- DIRECTIONS FOR THIS TASK:
Please retype the items below, starting at the line that contains "Click the CNN logo in the header" and ending with the line that contains "(x=26, y=13)", both included. Leave the pictures out of your copy.

- DATA SUPPLIED:
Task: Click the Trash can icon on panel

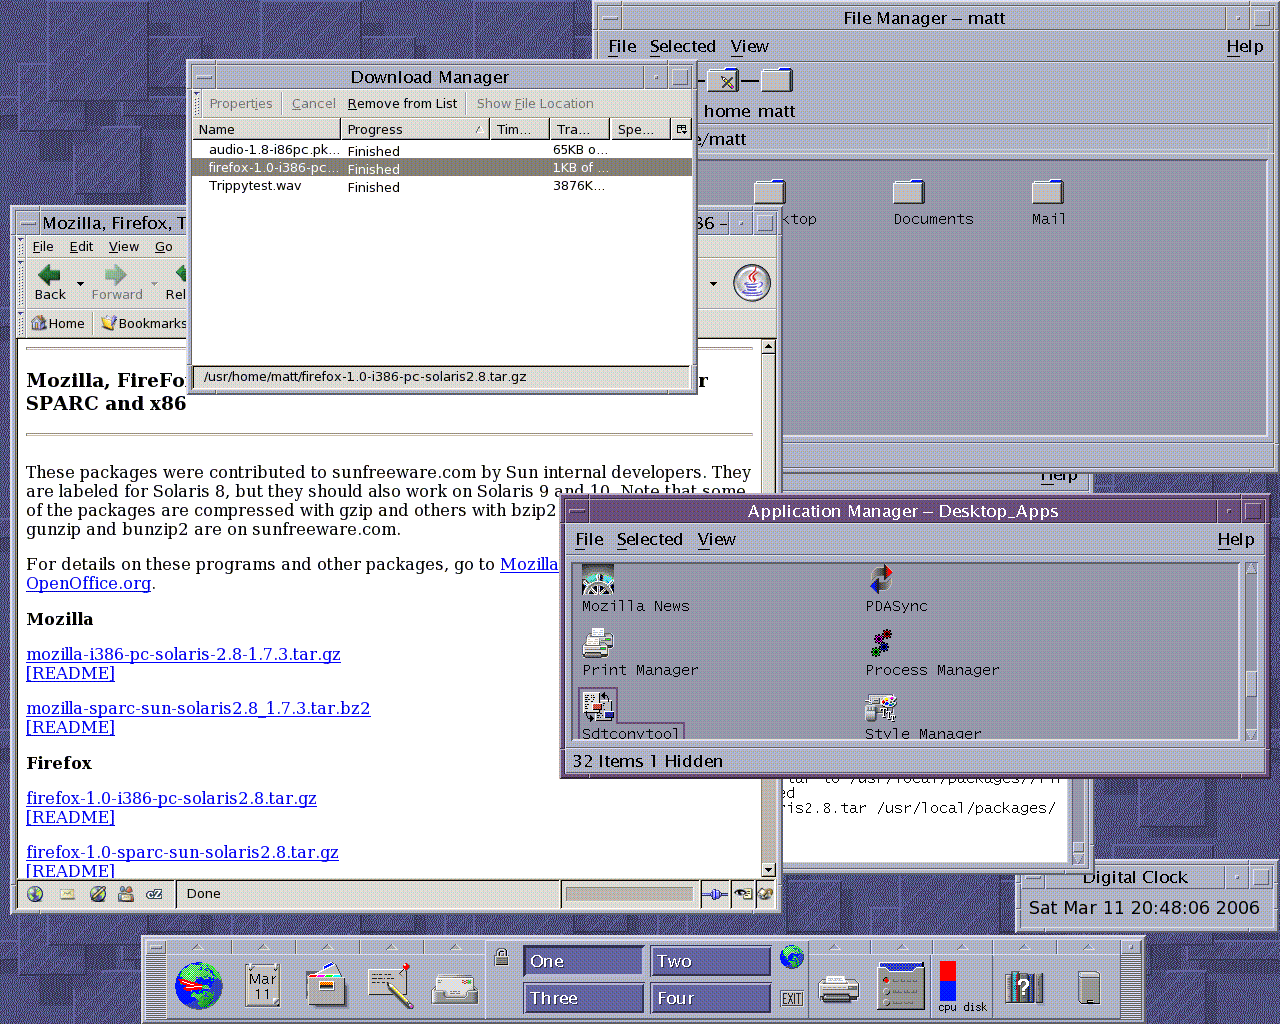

==

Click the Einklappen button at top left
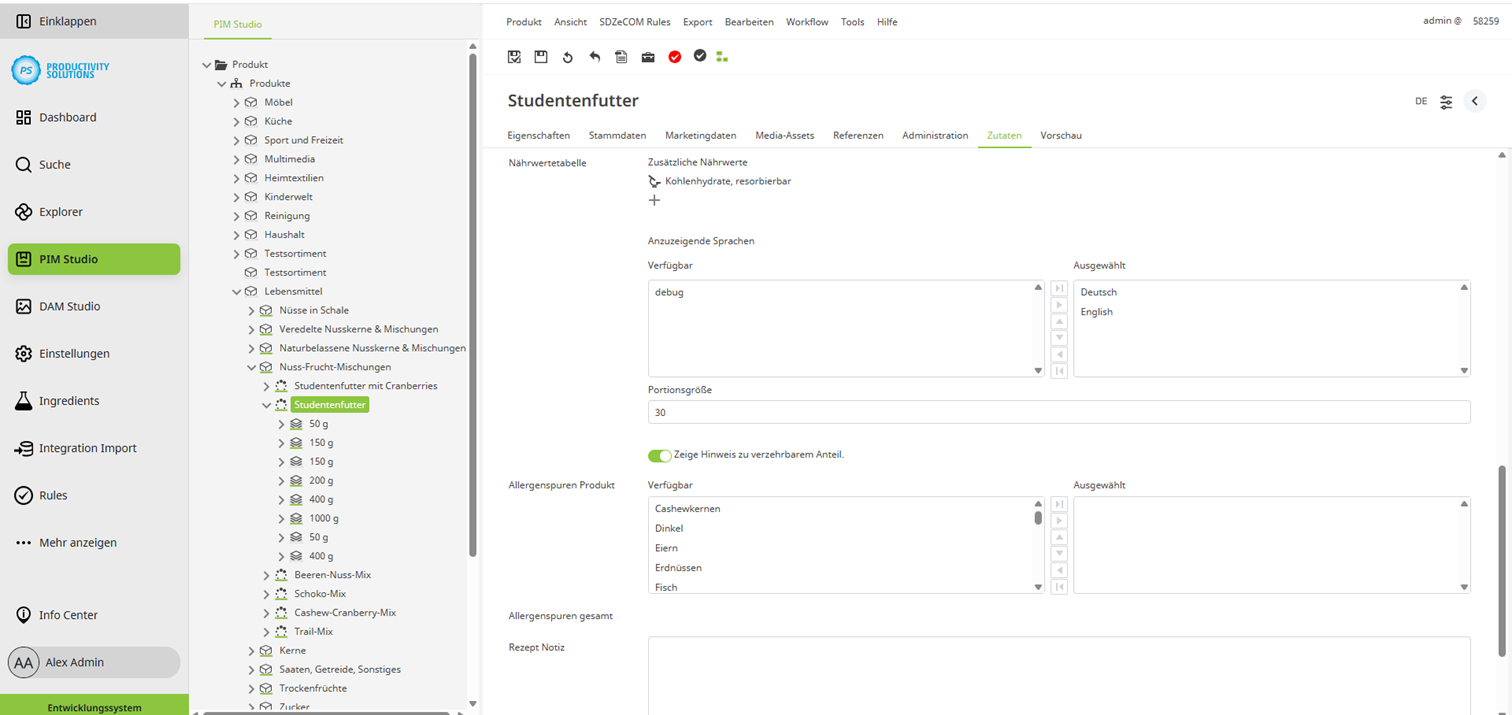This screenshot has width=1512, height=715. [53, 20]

---

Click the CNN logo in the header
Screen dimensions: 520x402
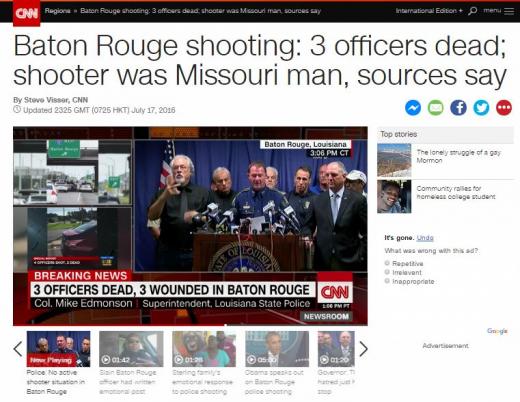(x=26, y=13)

- CORRECT OUTPUT:
Click the CNN logo in the header
Screen dimensions: 520x402
(x=26, y=13)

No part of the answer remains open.